Veil MCP ships with local heuristic checks for:

- Prompt-injection instructions in tool descriptions, arguments, and results.
- Attempts to reveal system prompts, hidden instructions, or credentials.
- Tool poisoning phrases such as forced or mandatory tool use.
- Secret patterns including AWS keys, GitHub tokens, Stripe keys, OpenAI-style keys, database URLs, private keys, and bearer tokens.
- Risky links such as URL shorteners, tunnels, localhost URLs, and raw IP URLs.
- Sensitive paths such as `.env`, `.ssh`, cloud credential folders, private keys, and system files.
- Destructive or mutating action language in read-only contexts.

## Block Response

When Veil blocks a request or result, the client receives a JSON-RPC error:

```json
{
  "jsonrpc": "2.0",
  "id": 4,
  "error": {
    "code": -32080,
    "message": "Veil blocked MCP tool call: demo.read_file",
    "data": {
      "veil": {
        "action": "block",
        "summary": {
          "total_findings": 2,
          "blocked": true
        },
        "findings": []
      }
    }
  }
}
```

The actual `findings` array includes typed reasons, severities, confidence scores, stages, and short snippets.

## Security Model

Veil MCP is a local stdio proxy.

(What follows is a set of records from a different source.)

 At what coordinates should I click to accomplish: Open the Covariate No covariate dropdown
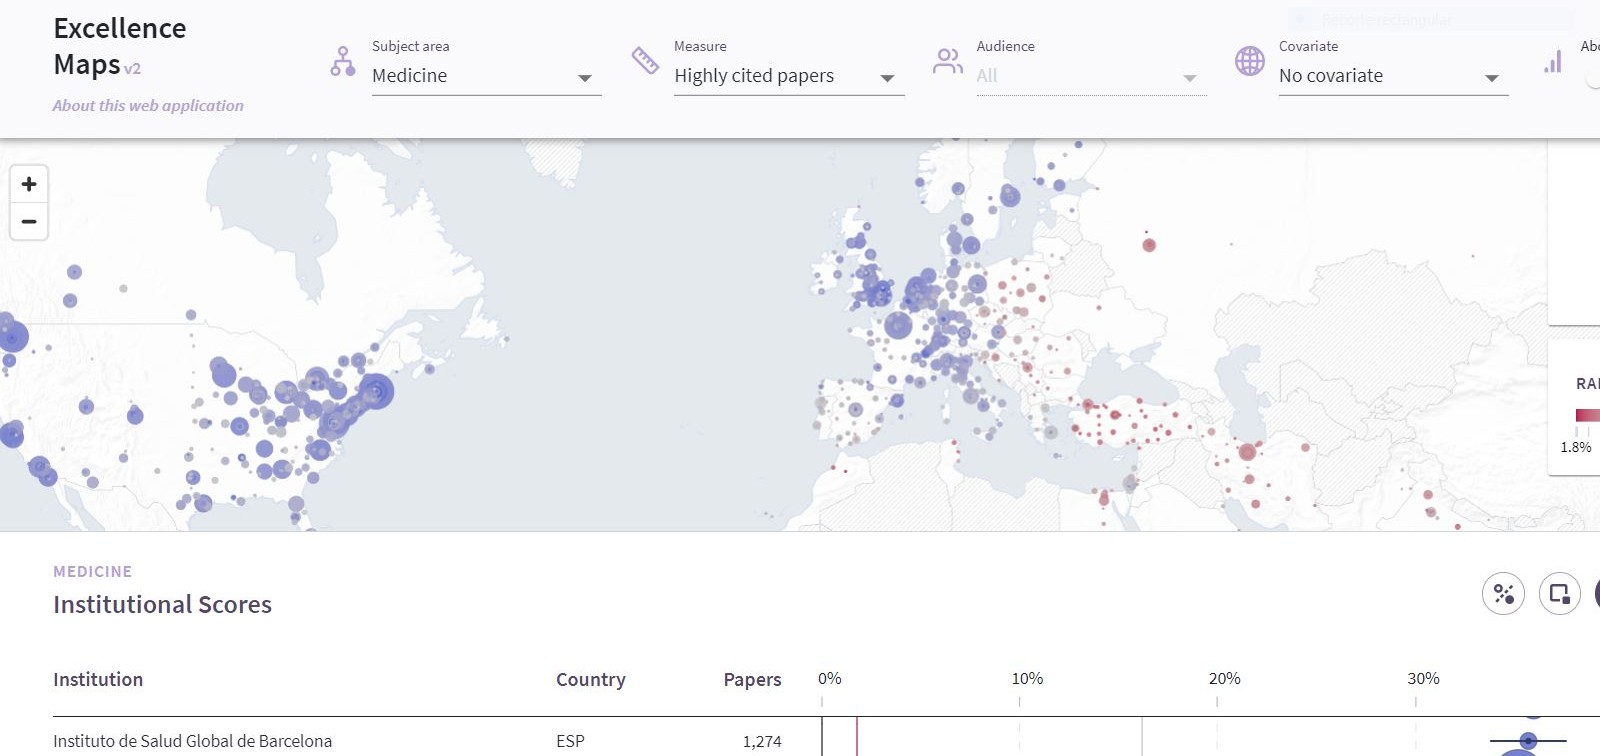pyautogui.click(x=1392, y=76)
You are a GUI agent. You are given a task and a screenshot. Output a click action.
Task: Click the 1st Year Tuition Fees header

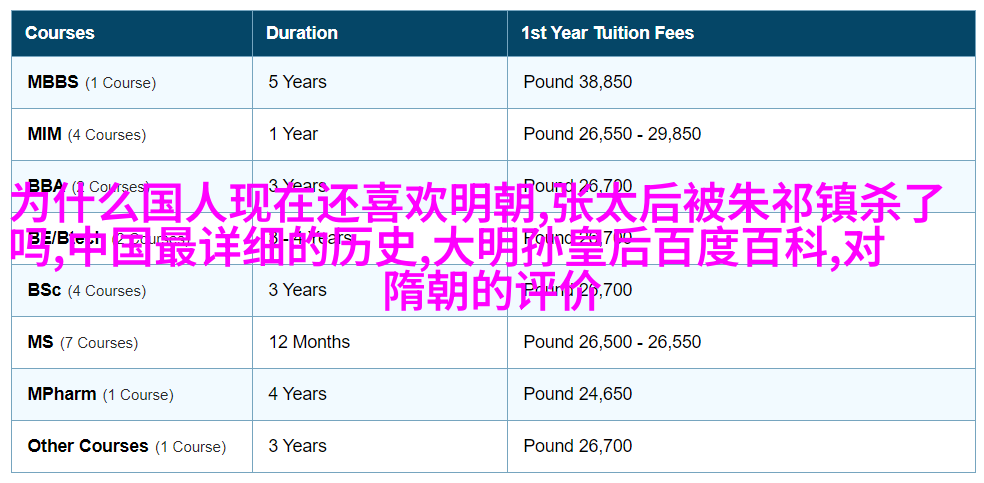[x=607, y=33]
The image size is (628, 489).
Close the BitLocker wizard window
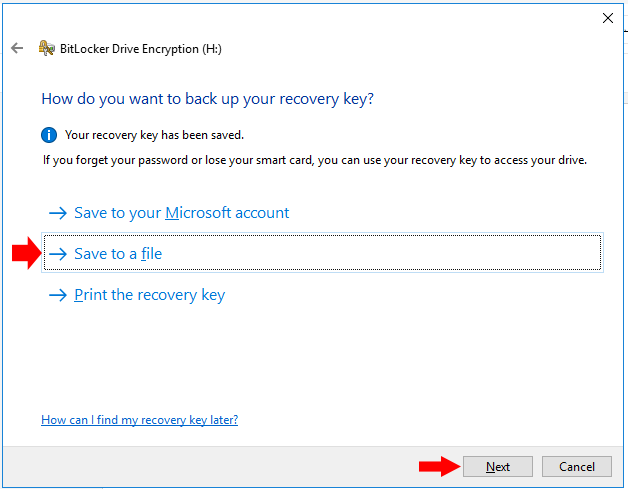(x=607, y=18)
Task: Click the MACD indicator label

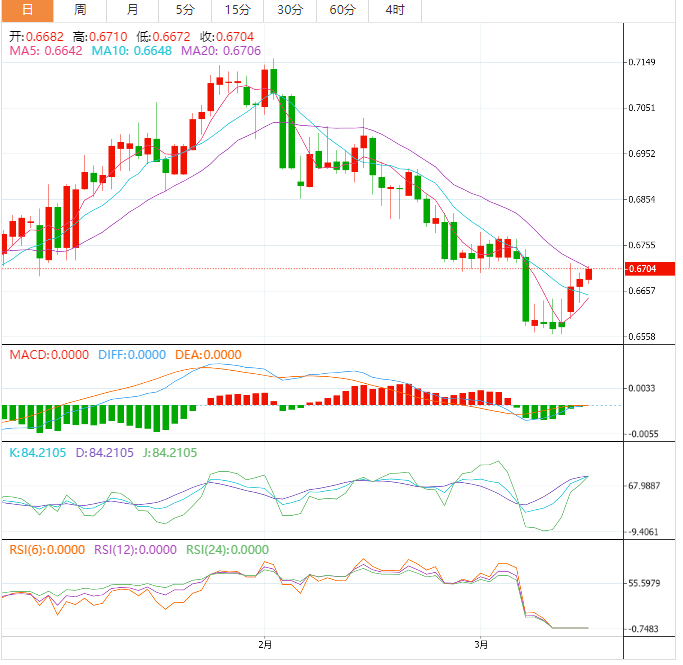Action: point(48,355)
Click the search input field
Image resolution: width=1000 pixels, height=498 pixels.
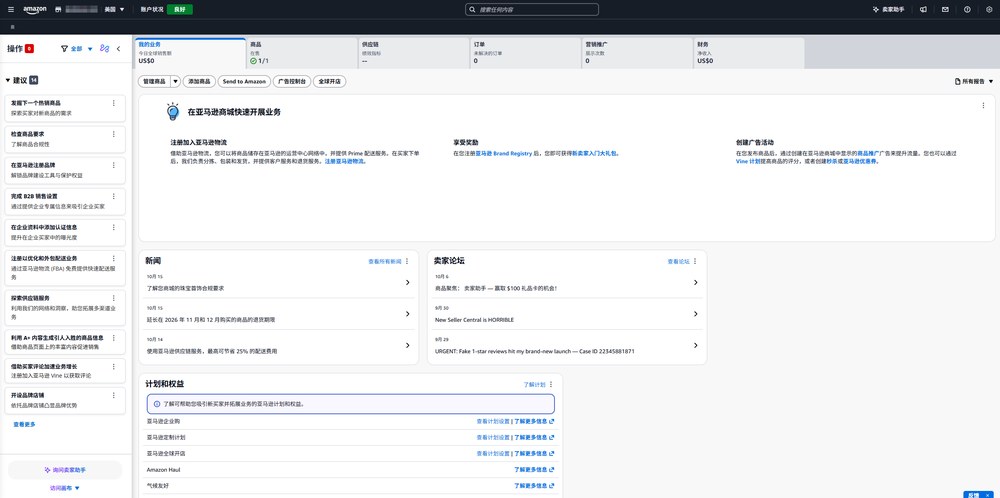(532, 10)
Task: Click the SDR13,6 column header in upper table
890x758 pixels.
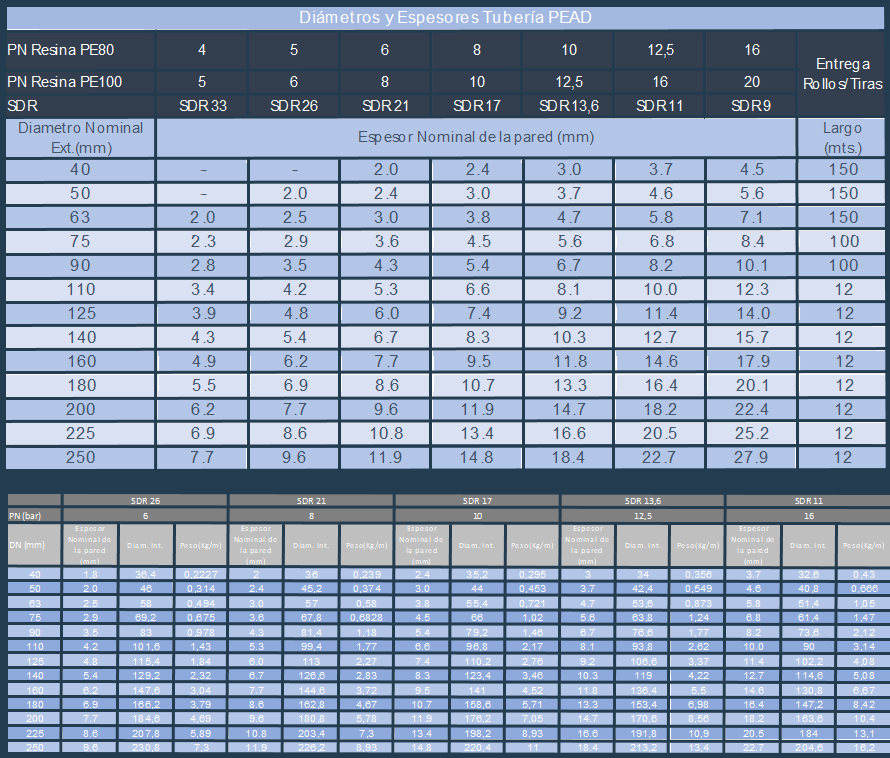Action: click(569, 105)
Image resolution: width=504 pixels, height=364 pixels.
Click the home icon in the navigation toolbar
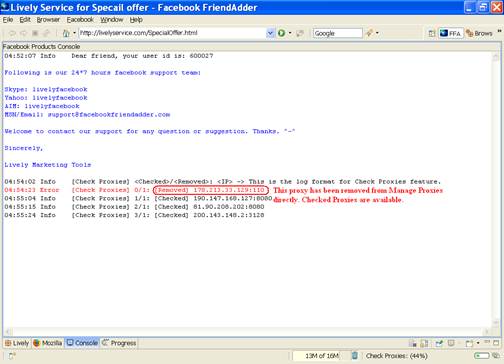tap(66, 33)
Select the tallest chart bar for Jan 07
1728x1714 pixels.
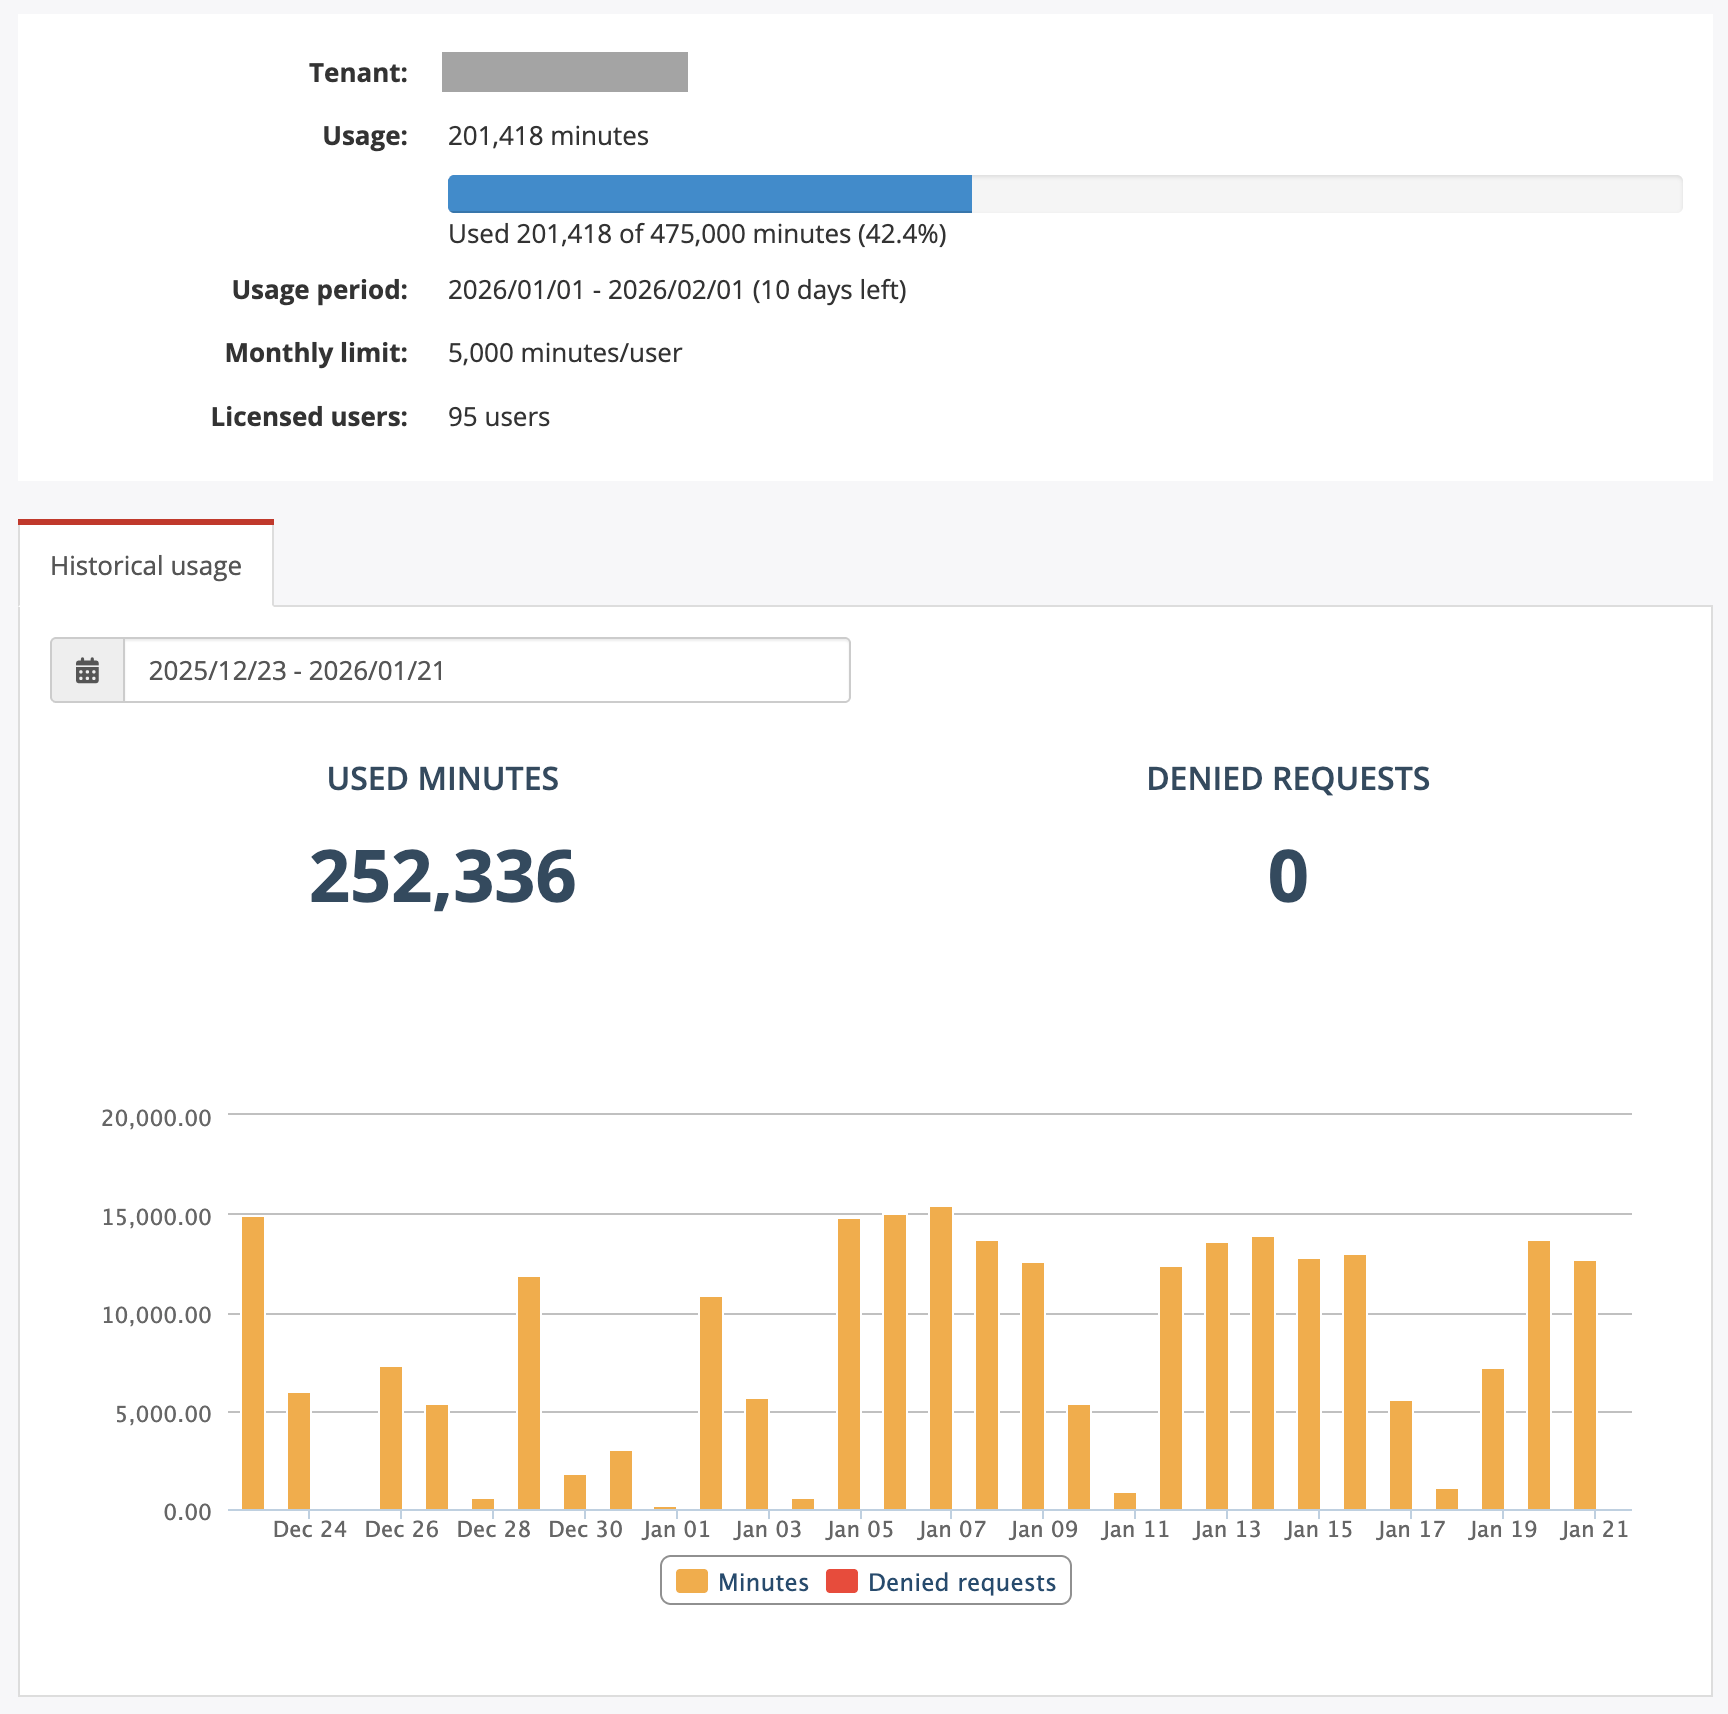941,1358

It does not phone home, require a hosted service, or send traffic to an external model. It is meant to be one layer in a defense-in-depth setup:

- Keep MCP servers pinned and reviewed.
- Prefer least-privilege policy packs per project.
- Run write-capable servers separately from read-only servers.
- Keep raw audit payloads disabled unless you have a retention plan.
- Treat `monitor` mode as a rollout mode, not a final safety posture.

## Development

```bash
python -m pip install -e .
python -m unittest discover -s tests
python scripts/smoke_mcp_proxy.py
```

The demo server in `demos/malicious_mcp_server.py` intentionally exposes unsafe tools so the smoke test can prove descriptor filtering, call blocking, result inspection, and audit logging.